Primes as Sum of Two Square

\(x,y\in\mathbb{Z}\) with \(x^2+y^2=p\in\mathbb{P}\setminus\{2\}\Rightarrow gcd(x,p)=gcd(y,p)=1\)

\(x,y\in\mathbb{Z}\) with \(x^2+y^2=p\in\mathbb{P}\setminus\{2\}\Leftrightarrow p\equiv 1\;(mod\;4)\) (Idea of proof: Fermat’s theorem)

Thue’s lemma: \(a\in\mathbb{Z}\;,n\in\mathbb{N}\) is not square \(\Rightarrow ax\equiv y\;(mod\;n)\) has a solution \((x,y)\neq(0,0)\) with \(\lvert x\rvert,\;\lvert y\rvert <\sqrt{(n)}\)

The Group of Units in \(\mathbb{Z}_n\)

\(\lvert G\rvert=n\)

\(\forall d\mid n\exists\varphi(d)\) elements of order d \(\Leftrightarrow\) G is cyclic.

\(K\) field, \(G\leq K^*\) subgroup, \(\lvert G\rvert=n<\infty\Rightarrow\) G is cyclic (Idea of proof: \(x^d-1\))

\(a \in\mathbb{N}\) is a primitive root modulo \(n:\Leftrightarrow\overline{a}\in\mathbb{Z}_n^*\) with \(o(\overline{a})=\varphi(n)\), therefore \(\mathbb{Z}_n^*=\langle\overline{a}\rangle\)

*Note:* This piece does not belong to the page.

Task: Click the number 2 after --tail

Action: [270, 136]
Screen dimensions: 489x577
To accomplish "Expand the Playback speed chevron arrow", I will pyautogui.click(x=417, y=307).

\(\alpha\geq 3 \Rightarrow\) there is no primitive root modulo \(2^\alpha\), since \(a^{2^{\alpha-2}}\equiv1\;(mod\;2^\alpha)\)

\(\forall p\in\mathbb{P}\setminus\{2\}:\;\mathbb{Z}_{p^\alpha},\;\mathbb{Z}_2,\;\mathbb{Z}_4\;\mathbb{Z}_{2p^\alpha}\) is cyclic.

The Legendre Symbol

\(a\in\mathbb{Z},\;gcd(a,n)=1\) is called quadratic residue modulo \(n:\Leftrightarrow x^2\equiv a\;(mod\;n)\) is solvable

\(\mathfrak{R}:=\{\overline{a}\in\mathbb{Z}_p^*:\, a\) is a quadratic residue mod p\(\}\leq\mathbb{Z}_n^* \quad\lvert \mathfrak{R}\rvert=\frac{p-1}{2}\)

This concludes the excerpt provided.